● **Dataset entries**
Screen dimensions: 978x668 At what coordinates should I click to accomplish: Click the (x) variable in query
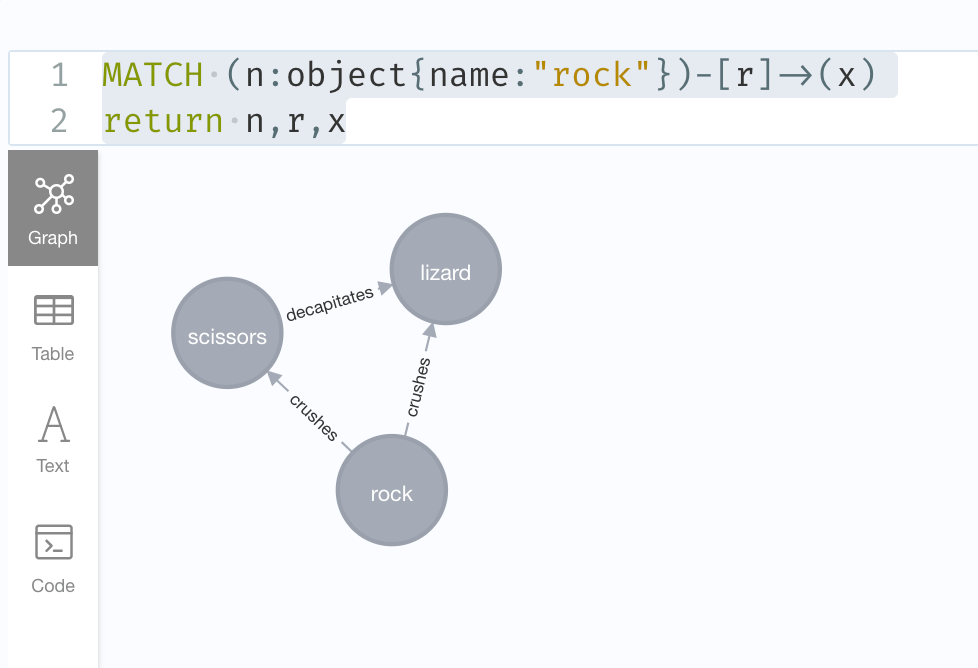846,75
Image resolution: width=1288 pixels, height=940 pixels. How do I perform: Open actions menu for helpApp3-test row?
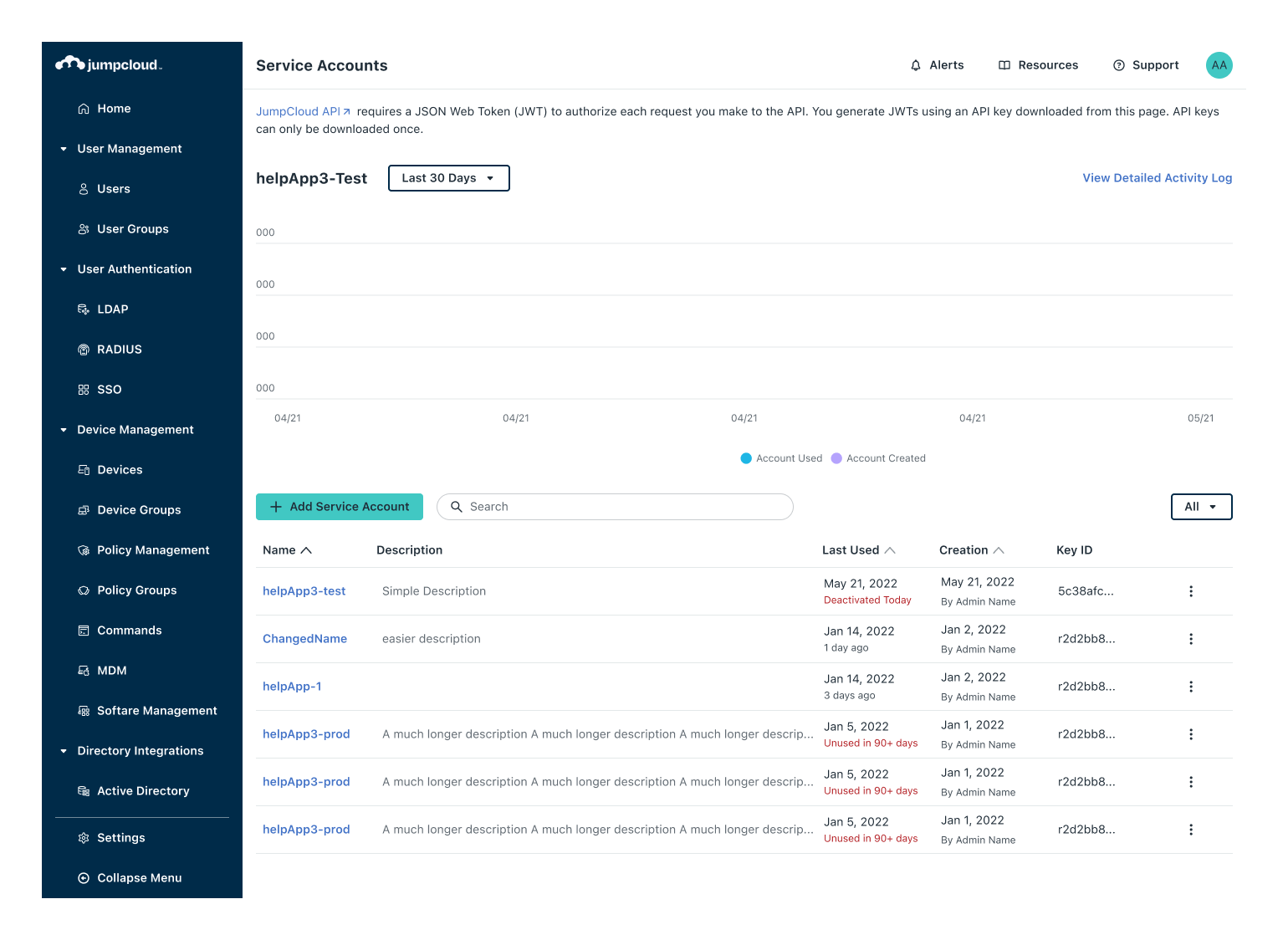1191,591
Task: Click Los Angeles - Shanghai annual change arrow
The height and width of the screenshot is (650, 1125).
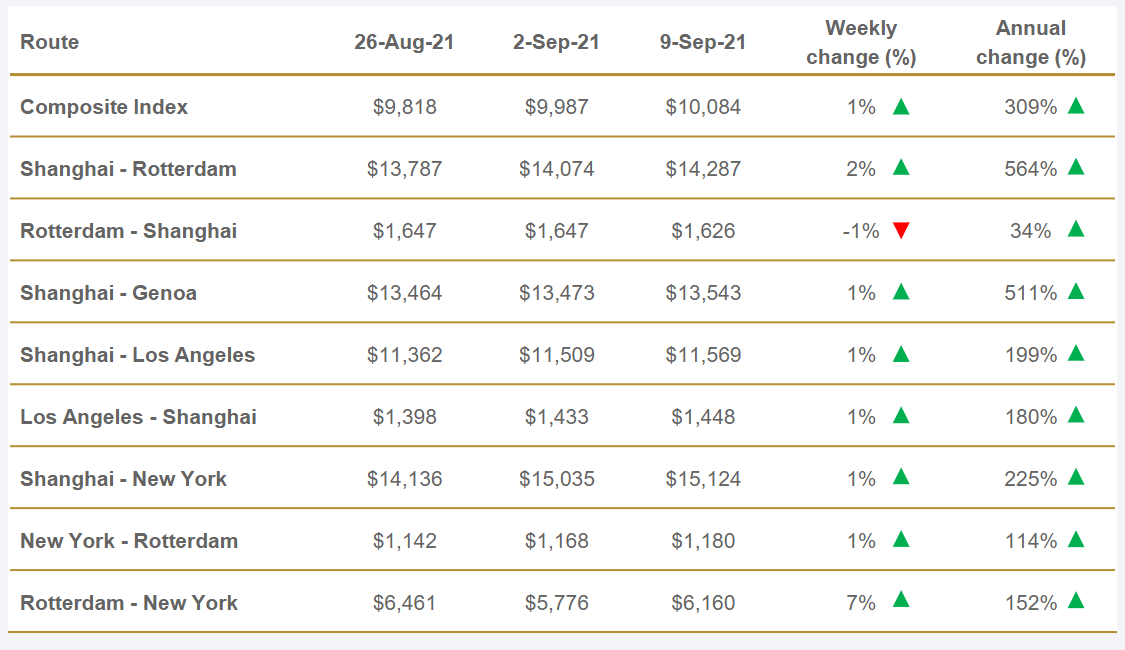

● **Goal of the exercise**
Word for word, write out each line of the records, but leave the pictures behind.

● **Solution for this problem**
Screen dimensions: 978x668 At what coordinates should I click to accomplish: Click the (x) variable in query
846,75
Image resolution: width=1288 pixels, height=940 pixels. How do I perform: Open actions menu for helpApp3-test row?
1191,591
Task: Click Los Angeles - Shanghai annual change arrow
The height and width of the screenshot is (650, 1125).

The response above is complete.